ROAD crash response figures were not included in the case for cutting full-time fire and rescue cover in the county earlier this year.

Hereford & Worcester Fire and Rescue Service (HWFRS) has confirmed that its fire authority never adopted a response standard for reaching road traffic collisions (RTCs).

Herefordshire councillor and Hereford & Worcester Fire & Rescue Authority (HWFRA) member Jim Kenyon told the Hereford Times today (Wed) that no decisions on fire cover in the county should be taken “unless and until” response figures for RTCs were included in related assessments.

“Frankly, I didn’t know as an authority member that RTC figures weren’t included in the case for cuts, so how many other members didn’t know,” said Cllr Kenyon.

“And if any did, the issue should have been raised for clarification rather than taken on assumption,” he said.

HWFRS said the non-inclusion of RTC figures was in line with the nationally set standards for fires, which were removed in the early 2000s and did not have response standards for collisions.

In a statement, HWFRS said: “The issue has been raised at recent authority meetings and will be considered next time the authority reviews the Service’s response standards.”

The Authority has recently invested in two fire engines with ‘ultra-heavy’ rescue equipment to deal with incidents involving large vehicles or complicated entrapments, with one of these engines based in Hereford.

In addition, the engines at Leintwardine and Ewyas Harold have both recently been upgraded to heavy rescue capabilities in line with a number of other fire engines in the county.

Currently, the average response time to collisions across Herefordshire is 13 minutes, which the service puts down to “remote locations” it can be called to.

HWFRS figures put the number of  RTCs attended in its West District (Herefordshire) at 170 - down from 246 in 2009/10.

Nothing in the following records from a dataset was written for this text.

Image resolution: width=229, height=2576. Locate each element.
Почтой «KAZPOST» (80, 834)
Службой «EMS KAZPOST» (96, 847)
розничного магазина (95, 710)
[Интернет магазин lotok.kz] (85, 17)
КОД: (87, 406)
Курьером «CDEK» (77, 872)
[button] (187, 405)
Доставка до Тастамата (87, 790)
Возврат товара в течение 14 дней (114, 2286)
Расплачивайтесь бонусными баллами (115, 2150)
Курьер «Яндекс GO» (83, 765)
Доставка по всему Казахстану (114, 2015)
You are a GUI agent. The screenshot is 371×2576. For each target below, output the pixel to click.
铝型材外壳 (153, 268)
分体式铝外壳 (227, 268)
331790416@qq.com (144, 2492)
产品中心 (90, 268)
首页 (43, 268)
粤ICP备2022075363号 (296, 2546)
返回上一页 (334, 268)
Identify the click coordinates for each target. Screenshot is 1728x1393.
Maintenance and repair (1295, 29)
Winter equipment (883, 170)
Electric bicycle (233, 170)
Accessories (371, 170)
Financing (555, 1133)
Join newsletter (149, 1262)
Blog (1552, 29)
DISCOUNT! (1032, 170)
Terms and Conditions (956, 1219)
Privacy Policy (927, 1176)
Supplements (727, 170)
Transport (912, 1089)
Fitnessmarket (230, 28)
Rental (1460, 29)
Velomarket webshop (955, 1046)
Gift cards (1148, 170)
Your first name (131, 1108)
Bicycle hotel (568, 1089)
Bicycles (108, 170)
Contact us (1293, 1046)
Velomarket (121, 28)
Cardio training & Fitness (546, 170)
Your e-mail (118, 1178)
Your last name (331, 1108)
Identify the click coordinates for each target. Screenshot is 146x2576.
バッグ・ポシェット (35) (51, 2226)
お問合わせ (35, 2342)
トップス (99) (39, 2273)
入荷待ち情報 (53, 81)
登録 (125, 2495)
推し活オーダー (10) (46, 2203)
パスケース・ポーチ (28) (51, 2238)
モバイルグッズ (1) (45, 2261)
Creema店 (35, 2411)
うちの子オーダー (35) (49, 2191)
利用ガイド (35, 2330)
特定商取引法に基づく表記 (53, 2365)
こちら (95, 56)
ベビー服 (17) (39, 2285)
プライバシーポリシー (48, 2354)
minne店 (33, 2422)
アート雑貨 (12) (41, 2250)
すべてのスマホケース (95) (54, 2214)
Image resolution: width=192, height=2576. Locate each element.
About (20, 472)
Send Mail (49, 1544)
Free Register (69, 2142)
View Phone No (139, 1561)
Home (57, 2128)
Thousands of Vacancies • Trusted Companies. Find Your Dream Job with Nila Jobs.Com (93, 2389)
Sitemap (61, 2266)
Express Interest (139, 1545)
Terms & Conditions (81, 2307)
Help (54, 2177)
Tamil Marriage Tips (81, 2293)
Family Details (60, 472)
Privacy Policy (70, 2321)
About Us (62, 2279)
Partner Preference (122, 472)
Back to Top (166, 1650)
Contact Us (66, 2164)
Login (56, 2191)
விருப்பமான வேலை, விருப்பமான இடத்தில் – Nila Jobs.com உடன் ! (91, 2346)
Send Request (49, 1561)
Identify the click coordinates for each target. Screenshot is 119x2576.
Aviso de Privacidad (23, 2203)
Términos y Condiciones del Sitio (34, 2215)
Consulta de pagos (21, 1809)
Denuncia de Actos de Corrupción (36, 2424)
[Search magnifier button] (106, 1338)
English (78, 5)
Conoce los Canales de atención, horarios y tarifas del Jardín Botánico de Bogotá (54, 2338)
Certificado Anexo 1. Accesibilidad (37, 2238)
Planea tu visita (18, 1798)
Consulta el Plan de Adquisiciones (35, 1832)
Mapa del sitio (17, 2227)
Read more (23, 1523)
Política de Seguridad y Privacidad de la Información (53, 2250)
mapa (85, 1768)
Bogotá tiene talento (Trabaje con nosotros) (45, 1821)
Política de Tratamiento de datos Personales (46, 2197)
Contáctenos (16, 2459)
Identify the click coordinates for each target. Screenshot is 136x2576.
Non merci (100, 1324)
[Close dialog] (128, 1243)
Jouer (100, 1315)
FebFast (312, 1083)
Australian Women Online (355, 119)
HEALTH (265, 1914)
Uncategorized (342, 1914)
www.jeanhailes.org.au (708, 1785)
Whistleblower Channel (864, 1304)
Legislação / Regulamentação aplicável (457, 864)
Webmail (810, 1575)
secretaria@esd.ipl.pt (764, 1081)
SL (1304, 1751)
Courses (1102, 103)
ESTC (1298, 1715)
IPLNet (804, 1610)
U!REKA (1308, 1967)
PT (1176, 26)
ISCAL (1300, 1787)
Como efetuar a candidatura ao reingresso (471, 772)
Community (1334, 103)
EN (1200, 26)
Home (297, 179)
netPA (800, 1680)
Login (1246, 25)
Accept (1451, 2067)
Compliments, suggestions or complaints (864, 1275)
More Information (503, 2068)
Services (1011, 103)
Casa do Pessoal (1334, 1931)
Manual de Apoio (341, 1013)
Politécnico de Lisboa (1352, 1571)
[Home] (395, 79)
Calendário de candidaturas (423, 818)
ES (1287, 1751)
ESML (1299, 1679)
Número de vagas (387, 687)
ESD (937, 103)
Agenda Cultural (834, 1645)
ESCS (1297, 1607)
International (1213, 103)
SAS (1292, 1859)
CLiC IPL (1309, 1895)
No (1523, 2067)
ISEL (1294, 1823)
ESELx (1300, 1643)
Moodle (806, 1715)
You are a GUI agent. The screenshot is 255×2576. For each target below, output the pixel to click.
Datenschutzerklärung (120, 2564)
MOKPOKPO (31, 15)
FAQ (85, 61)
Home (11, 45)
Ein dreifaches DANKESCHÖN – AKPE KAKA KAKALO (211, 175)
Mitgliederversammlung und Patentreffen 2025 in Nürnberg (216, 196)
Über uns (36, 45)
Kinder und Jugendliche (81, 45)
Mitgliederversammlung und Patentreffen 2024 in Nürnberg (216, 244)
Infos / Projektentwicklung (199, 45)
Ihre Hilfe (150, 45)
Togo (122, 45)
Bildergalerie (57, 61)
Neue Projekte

Figures put to Herefordshire Council’s cabinet  last week show the numbers killed and seriously injured in RTCs has increased, with 51 between January and August compared with 35 for the same period in 2013.

Earlier this year, the Department of Transport (DoT) released statistics that highlighted 365 casualties on the county’s rural roads over 2013 compared to 156 on urban routes.

Sixty-one of those rural road casualties were recorded as fatalities or serious injuries, compared to 13 on urban routes.

No fatalities were recorded on urban roads compared to five for rural routes.

In October, HWFRA  backed a compromise to Hereford fire station losing one of its two full-time crews in a cuts plan.

The compromise meant two crews will be available full-time over 12 hours during the day with the station’s second engine being covered by a retained crew over 12 hours at night.

A third engine remains retained as at present.

But the option assumes a crew as few as four for the full-time engine.

Herefordshire is the only county in the country served by a single full-time fire crew at night.

HWFRA has accepted that the cuts will compromise overall response times in the county, but maintains that, with the retained crews, enough back up is in place.

In voting for the cut, the fire authority committed the service to exploring the feasibility of the second engine being covered at by a different full-time shift pattern.

A report on that option – called day crew plus – is due before the authority within the next 6-12 months.

Members heard that, to secure savings, full-time crews could come down to as few as four unless some £800,000 was released from the service’s reserves to support the current five.

Four, members heard, was considered “safe” but the Fire Brigades Union (FBU) argues strongly against this.

The authority was voting on a savings plan called Community Risk Management (CRM) drawn up to cover the service’s projected budget gap of more than £2 million by 2016-17.

Under the first draft of CRM  - which outline cuts in funding for frontline services - Hereford would have lost an appliance with full-time cover down to a single engine backed up by a retained crew.

Ledbury and Tenbury will lose one of their two retained crews as originally proposed.

 The approved option saves just over £1.4 million leaving a shortfall of £236,000.